The process of correcting an equation by modifying one unknown is sometimes called relaxation. The Gauss--Seidel algorithm performs successive relazations by moving from equation to equation, modifying one one unknown in a turn. In many cases, convergence can be accelerated substantially by overrelaxing that involves predefined factor ω > 0.
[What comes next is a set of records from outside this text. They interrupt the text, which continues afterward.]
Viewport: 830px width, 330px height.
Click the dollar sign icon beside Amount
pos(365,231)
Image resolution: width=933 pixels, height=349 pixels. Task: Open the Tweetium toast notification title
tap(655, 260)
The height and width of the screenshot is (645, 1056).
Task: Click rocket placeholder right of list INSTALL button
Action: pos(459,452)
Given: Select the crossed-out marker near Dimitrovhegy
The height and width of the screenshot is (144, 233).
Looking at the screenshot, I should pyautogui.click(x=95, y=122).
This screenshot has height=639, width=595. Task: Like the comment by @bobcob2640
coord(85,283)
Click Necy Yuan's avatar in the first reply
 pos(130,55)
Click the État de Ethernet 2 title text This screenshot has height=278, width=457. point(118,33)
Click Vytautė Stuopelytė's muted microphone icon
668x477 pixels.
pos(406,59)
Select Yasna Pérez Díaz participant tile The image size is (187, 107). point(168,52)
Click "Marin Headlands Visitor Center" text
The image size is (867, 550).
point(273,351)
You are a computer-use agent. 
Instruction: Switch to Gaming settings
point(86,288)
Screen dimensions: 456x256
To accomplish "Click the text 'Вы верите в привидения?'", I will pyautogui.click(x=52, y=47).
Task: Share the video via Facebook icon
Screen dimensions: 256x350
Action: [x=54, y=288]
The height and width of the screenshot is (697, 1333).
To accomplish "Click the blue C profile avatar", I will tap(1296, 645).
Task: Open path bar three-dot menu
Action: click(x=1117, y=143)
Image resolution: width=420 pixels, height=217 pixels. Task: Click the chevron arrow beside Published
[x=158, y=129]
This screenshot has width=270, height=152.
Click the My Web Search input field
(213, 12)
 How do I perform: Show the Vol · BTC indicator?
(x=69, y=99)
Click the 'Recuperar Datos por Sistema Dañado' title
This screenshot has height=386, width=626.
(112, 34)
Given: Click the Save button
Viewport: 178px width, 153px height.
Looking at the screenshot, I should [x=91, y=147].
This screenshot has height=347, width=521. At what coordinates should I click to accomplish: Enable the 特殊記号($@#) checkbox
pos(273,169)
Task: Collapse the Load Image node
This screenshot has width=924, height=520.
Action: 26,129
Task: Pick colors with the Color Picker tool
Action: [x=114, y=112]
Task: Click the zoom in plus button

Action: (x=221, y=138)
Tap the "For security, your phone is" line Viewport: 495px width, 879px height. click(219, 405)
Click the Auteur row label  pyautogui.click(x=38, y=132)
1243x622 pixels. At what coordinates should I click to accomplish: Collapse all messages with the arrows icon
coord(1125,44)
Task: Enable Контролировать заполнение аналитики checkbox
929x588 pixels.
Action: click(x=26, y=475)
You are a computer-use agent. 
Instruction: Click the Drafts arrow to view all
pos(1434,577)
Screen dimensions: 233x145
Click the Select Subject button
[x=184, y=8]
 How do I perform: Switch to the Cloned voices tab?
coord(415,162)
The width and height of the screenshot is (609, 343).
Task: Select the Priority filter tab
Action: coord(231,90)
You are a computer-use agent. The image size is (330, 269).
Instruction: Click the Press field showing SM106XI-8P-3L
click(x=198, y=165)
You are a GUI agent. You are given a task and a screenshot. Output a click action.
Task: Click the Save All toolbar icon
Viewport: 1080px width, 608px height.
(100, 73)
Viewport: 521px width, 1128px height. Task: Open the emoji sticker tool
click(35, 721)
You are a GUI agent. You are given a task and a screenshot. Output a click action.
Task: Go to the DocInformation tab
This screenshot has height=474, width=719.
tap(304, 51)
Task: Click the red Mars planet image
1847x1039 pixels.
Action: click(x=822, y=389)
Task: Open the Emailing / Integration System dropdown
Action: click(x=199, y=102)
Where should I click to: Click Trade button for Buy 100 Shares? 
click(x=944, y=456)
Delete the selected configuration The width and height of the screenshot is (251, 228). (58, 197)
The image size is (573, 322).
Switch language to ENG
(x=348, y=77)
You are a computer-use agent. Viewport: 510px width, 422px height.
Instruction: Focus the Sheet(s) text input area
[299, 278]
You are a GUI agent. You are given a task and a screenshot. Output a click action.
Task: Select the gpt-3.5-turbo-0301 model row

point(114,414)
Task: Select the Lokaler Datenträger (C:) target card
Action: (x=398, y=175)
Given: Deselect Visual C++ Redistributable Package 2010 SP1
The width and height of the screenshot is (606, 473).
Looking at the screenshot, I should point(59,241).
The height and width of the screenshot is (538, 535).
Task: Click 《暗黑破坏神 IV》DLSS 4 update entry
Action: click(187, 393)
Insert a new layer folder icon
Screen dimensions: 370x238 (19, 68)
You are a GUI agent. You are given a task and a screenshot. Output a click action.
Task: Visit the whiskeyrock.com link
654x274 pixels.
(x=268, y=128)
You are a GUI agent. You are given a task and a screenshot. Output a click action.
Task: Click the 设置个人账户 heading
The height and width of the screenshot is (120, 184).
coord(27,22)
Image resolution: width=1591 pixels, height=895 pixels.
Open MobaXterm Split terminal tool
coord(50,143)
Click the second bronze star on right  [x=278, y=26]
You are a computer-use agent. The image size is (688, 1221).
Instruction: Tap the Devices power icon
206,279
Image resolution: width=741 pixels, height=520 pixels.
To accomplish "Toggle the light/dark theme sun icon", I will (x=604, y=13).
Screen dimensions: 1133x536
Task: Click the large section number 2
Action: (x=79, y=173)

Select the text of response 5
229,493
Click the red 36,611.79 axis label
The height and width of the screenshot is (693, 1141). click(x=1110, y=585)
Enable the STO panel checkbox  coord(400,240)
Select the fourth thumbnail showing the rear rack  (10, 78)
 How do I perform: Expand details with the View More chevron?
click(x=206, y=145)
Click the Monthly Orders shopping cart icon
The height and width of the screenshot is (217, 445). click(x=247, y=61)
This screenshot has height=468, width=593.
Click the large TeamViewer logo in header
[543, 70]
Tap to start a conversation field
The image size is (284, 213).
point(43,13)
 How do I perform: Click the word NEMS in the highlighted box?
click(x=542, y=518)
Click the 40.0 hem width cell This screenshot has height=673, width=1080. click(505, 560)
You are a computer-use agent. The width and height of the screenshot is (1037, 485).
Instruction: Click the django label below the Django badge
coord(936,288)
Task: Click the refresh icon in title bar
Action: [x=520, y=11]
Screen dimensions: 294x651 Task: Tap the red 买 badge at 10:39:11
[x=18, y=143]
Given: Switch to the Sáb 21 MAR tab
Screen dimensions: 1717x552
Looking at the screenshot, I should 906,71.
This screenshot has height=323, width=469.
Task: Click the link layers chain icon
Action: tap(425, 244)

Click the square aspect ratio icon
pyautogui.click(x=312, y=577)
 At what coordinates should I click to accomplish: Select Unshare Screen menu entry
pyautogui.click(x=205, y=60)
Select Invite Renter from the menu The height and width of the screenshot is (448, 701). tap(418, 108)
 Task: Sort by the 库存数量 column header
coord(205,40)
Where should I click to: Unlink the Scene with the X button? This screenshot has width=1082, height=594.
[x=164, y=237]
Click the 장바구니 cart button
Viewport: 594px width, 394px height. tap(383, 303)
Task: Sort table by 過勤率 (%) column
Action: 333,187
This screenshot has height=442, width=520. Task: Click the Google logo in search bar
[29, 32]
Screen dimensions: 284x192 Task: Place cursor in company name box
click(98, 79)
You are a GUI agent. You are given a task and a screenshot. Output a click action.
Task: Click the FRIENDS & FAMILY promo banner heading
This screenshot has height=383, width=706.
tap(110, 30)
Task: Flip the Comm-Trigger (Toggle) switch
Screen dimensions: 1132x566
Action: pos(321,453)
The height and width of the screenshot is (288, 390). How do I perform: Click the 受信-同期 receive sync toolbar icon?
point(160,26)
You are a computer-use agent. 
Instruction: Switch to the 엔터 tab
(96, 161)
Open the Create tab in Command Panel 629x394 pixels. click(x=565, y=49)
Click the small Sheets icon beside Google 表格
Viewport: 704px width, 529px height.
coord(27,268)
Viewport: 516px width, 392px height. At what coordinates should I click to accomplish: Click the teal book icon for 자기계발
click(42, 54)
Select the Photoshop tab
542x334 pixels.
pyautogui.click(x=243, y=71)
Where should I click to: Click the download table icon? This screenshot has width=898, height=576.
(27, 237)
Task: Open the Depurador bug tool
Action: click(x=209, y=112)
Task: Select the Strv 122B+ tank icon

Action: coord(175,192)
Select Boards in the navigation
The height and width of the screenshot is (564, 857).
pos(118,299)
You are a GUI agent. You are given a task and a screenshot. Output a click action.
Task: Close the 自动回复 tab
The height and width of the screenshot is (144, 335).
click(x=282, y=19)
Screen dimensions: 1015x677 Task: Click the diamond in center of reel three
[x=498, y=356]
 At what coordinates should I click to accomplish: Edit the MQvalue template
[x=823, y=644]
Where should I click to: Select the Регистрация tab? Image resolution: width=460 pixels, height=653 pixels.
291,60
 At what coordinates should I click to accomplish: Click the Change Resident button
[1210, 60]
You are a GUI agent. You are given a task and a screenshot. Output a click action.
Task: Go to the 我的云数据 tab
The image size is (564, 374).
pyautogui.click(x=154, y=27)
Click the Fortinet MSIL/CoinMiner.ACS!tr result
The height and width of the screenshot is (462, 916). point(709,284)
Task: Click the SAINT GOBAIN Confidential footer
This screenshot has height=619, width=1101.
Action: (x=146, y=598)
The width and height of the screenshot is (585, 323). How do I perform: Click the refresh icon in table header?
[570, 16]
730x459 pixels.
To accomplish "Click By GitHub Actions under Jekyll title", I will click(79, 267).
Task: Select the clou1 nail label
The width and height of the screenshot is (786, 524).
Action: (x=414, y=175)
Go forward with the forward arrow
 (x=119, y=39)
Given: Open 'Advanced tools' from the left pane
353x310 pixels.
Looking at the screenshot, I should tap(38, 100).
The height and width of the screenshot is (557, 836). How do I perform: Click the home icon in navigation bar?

In numerical linear algebra, the method of successive over-relaxation (SOR) is a variant of the Gauss–Seidel method for solving a linear system of equations, resulting in faster convergence. It was devised simultaneously by David M. Young Jr. (1923--2008) and by Stanley P. Frankel (1919--1978) in 1950 for the purpose of automatically solving linear systems on digital computers.

When SOR method is applied to the traditional fixed point equation (3), it generates a sequence of approximations according to the formula

${\bf x}^{(k+1)}_{SOR} = \left( 1 - \omega \right) {\bf x}^{(k)}_{SOR} + \omega\,f\left( {\bf x}^{(k)}_{SOR} \right) , \qquad k=0,1,2,\ldots ,$
where values of overrelaxation factor ω > 1 are used to speed up convergence of a slow-converging process, while values of ω < 1 are often used to help establish convergence of a diverging iterative process or speed up the convergence of an overshooting process. With ω = 1, we recover Gauss-Seidel method. The optimal choice of ω never exceeds 2. It is often in the neighborhood of 1.9.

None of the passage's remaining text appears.